Goal of the exercise:
Report each line from the data below that holds the word "Garment".

──────────

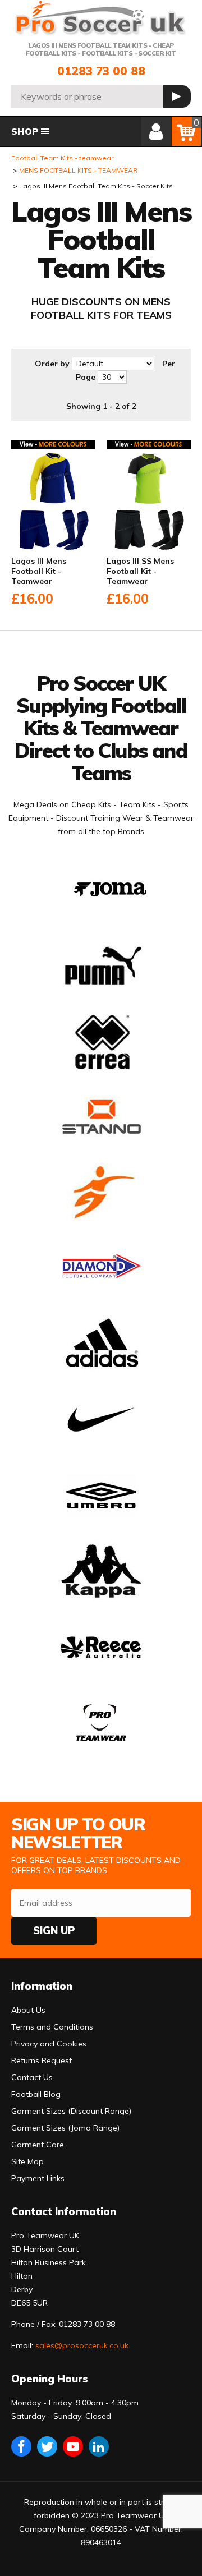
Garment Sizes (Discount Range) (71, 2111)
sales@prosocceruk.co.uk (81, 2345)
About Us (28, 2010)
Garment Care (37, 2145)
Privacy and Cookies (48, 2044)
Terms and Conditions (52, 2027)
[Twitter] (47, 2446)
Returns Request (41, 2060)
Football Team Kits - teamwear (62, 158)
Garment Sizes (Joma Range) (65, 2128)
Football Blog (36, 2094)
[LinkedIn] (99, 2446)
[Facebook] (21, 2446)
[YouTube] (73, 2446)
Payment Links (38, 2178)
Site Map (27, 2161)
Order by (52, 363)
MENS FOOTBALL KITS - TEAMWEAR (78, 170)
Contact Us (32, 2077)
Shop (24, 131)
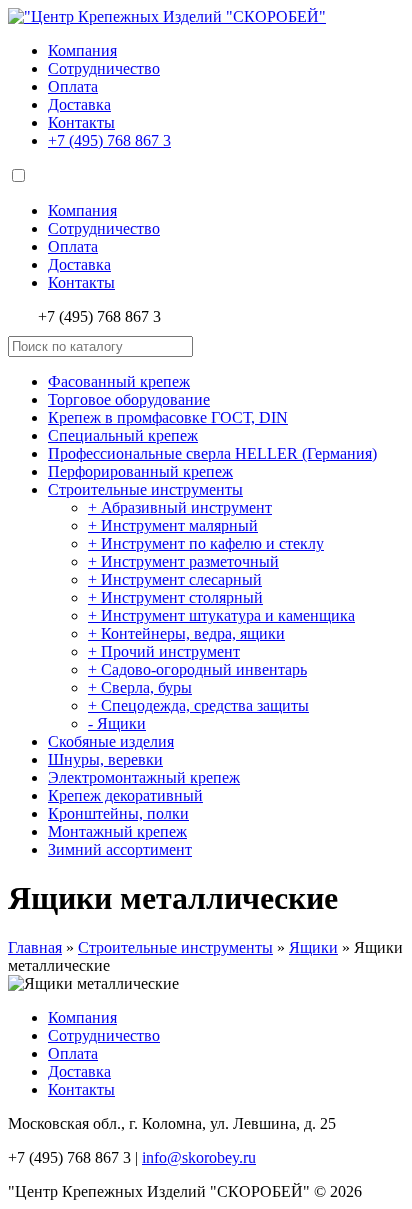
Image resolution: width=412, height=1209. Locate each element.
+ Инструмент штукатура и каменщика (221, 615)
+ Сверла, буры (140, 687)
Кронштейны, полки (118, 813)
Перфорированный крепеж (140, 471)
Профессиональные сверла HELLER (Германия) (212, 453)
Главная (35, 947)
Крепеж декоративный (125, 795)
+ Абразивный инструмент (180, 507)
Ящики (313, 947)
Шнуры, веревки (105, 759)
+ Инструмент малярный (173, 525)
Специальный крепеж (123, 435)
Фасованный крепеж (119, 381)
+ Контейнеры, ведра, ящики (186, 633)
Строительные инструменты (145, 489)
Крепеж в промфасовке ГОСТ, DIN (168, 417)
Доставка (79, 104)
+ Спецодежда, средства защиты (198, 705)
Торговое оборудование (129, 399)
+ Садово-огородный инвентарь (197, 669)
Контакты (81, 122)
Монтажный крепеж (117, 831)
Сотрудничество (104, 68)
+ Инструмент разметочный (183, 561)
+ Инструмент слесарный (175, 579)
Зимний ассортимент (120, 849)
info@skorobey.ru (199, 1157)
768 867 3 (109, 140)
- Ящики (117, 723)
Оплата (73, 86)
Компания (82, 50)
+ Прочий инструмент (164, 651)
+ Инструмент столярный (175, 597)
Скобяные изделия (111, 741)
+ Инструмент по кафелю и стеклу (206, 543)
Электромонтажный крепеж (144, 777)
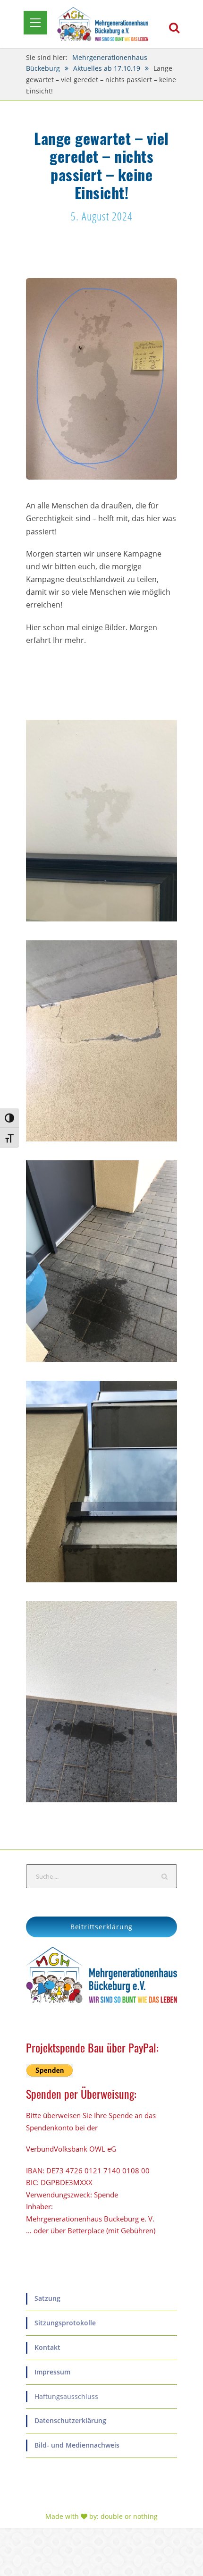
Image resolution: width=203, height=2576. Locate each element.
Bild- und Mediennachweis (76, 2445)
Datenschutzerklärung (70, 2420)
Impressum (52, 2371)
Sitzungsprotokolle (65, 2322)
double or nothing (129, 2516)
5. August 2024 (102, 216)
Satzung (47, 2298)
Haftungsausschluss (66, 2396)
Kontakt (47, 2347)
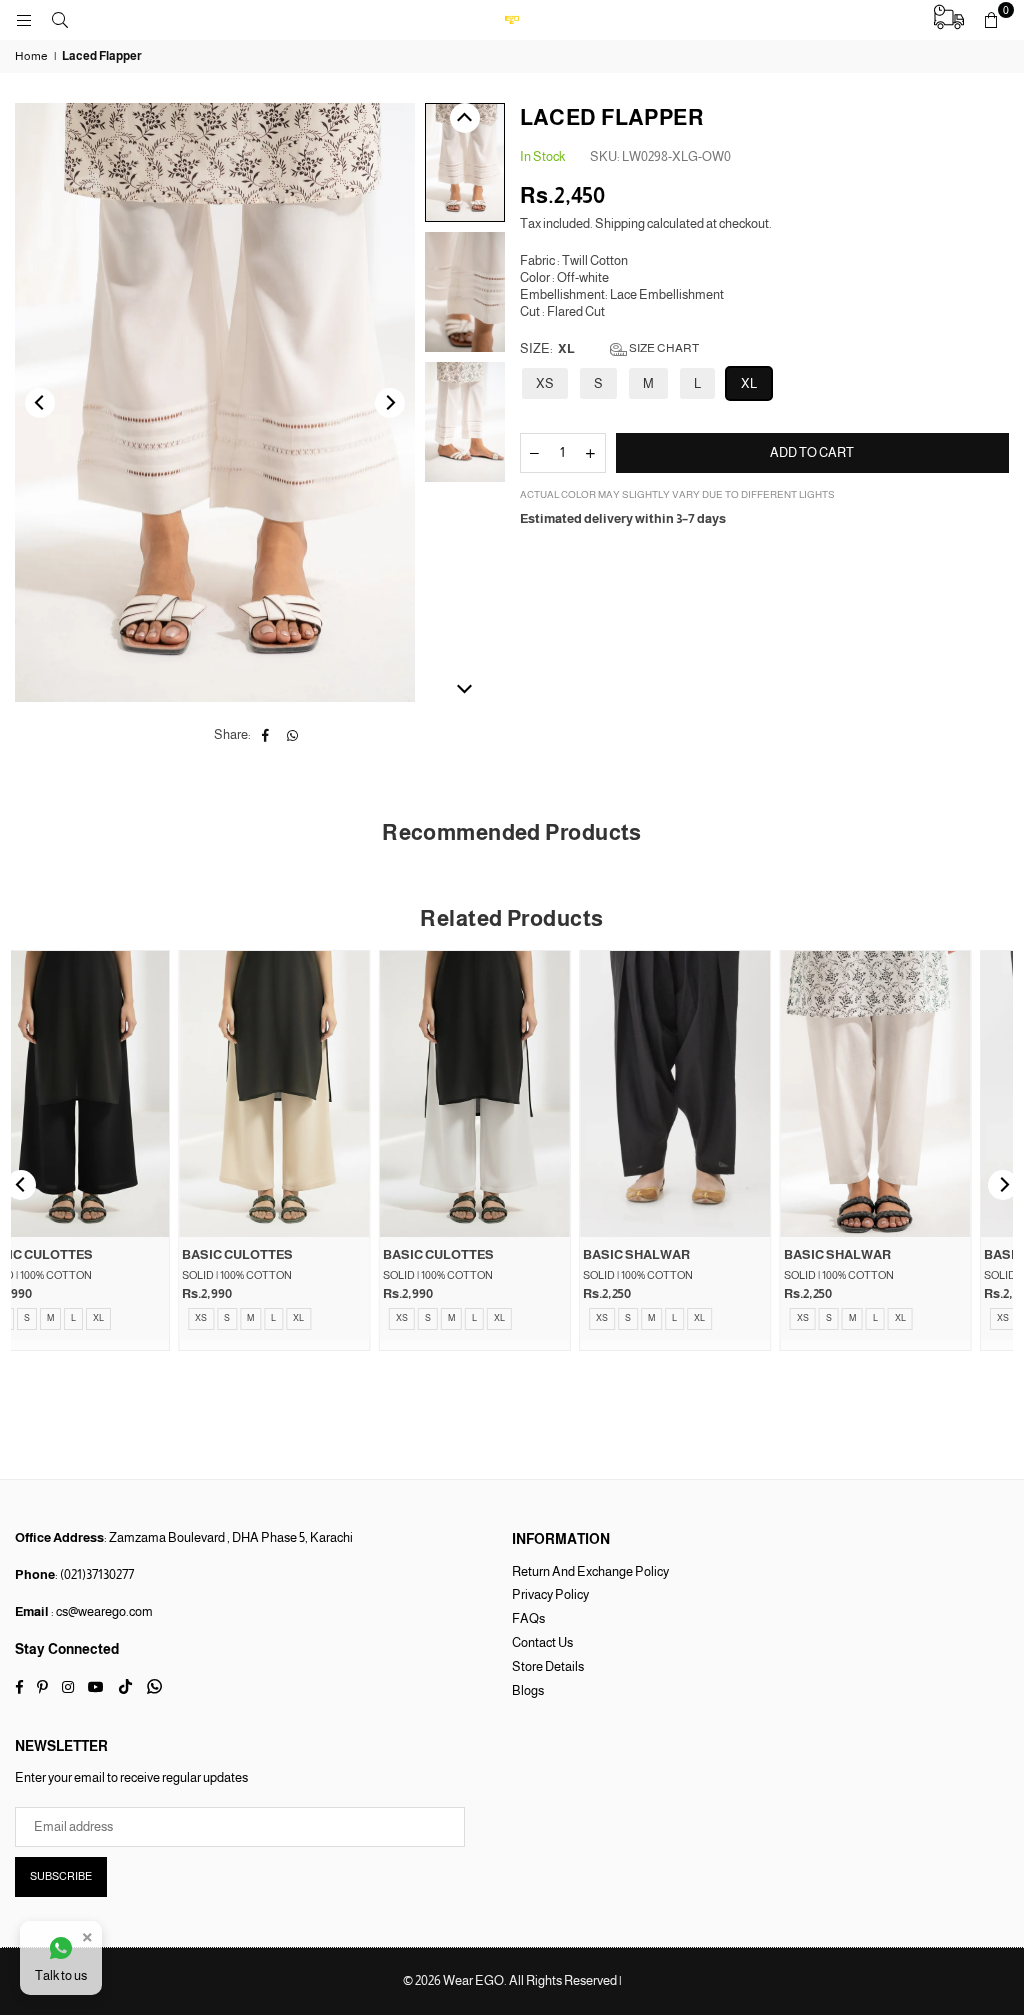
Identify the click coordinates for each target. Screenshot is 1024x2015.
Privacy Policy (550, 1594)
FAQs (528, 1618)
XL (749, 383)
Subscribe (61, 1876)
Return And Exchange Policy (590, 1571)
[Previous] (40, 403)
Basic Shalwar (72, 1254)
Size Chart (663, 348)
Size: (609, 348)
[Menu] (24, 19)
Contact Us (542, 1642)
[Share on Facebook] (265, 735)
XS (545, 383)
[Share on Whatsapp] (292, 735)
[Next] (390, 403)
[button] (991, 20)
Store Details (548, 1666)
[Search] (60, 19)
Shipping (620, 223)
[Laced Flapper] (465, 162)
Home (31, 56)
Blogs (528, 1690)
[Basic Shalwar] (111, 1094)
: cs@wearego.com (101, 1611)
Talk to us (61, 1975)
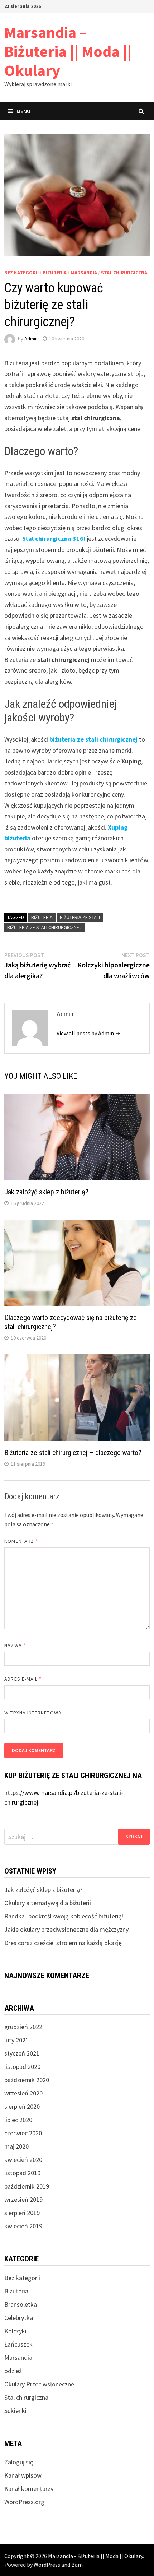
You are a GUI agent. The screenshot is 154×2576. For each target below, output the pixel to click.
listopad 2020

──────────

Output below:
Garment Sizes (Discount Range) (71, 2111)
Garment Care (37, 2145)
Garment Sizes (Joma Range) (65, 2128)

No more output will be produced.